Another facet of managing your time includes using the right study methods that work for you. You may be aware of the different methods of learning such as visual, auditorial and hands-on learning strategies, but you might not be aware that this also ties into how you can best study the material and retain it. If you are unsure if you are using the right study tools or you feel the studying methods you are using currently aren’t working for you, visit an academic success coach at the Tutoring and Testing Center to evaluate your study skills and figure out what your strengths and weaknesses are. It’s important to be aware of how much is too much for your plate. Be honest with yourself about how many credit hours you can manage. 

 

Are you organizing yourself properly?

 

It may be time to analyze your schedule since building a schedule is more important than people might think. “Build your schedule around what you have to do, need to do and want to do. Prioritize those [desires] and make sure it’s not too much to handle or too little. The Goldilocks approach might be best in this scenario,” said Williams. 

 

Having multiple agendas and planners can be a good thing, but sometimes it can be overwhelming. Having everything in one place can reduce some of that stress.
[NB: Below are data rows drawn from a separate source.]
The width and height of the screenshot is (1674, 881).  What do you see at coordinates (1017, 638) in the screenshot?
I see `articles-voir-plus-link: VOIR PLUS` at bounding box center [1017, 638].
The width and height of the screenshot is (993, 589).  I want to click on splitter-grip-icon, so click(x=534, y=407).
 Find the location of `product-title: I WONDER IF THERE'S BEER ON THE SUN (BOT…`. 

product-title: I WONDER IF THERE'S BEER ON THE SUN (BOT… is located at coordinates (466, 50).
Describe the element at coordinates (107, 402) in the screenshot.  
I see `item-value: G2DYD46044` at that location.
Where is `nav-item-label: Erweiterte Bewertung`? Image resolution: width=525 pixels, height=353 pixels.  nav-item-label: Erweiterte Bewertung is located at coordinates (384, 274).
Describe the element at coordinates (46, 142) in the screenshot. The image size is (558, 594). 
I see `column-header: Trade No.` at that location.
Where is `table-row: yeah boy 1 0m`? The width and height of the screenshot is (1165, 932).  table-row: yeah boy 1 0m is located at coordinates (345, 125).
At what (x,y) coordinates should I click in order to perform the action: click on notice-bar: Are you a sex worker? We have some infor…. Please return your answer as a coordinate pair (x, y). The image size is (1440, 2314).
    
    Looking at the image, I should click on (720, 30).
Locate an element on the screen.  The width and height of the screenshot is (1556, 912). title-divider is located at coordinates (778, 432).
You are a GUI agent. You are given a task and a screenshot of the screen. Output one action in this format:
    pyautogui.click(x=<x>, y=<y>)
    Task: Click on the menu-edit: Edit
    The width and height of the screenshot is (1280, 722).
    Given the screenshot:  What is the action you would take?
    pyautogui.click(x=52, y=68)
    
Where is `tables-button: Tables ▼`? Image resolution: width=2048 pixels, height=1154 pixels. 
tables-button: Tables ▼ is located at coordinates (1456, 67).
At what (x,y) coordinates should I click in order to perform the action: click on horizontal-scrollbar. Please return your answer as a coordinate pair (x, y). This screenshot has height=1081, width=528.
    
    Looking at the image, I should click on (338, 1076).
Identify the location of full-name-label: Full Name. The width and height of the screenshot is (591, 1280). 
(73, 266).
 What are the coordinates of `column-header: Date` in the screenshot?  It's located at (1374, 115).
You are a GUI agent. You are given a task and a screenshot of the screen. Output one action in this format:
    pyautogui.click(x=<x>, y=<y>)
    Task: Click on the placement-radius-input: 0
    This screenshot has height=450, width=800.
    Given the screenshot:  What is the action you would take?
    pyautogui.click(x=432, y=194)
Put your agenda on something that you look at every day.  Williams stressed that you’re not just organizing your schedule, you’re also organizing your life. If your room is messy or if there are other distractions in your life, they can deter your focus. 

 

Do you make the most of your time in class?

 

For some students, picking your seat on the first day of class is a top priority, but no matter where you sit in the class, it is pivotal to challenge yourself to not take away from the experience of the class. “Analyze your learning experience and be aware that, as an undergraduate student, whether or not finances are involved, money is involved in these classes. Being present during your classes is important because professors can notice when students aren’t paying attention, and it can make a bad impression,” said Williams.

 

Have you put yourself out there enough?

 

Life is all about doing things with intention and making sure you don’t have any regrets. If you are thinking about doing something but are hesitant, you should take a step back and think about it. If you can come up with more than one reason that would be beneficial for you to do it, then go ahead and try it. If you don’t have any good reasons to do something, then it might be time to reconsider that idea. It’s all about making the most of your time here at NSU and not leaving without any “I wish I did…” aspirations. 

 

Have you cut down on the negativity?

 

In college and in life, it is important to cut out any negativity including negative self-doubt and negative people. This way, you can focus on what really matters, which is getting the most out of your college experience and getting your degree. Do things that are meaningful to you, not just because it looks good on a resume or a job application. Do it because you like it and it interests you.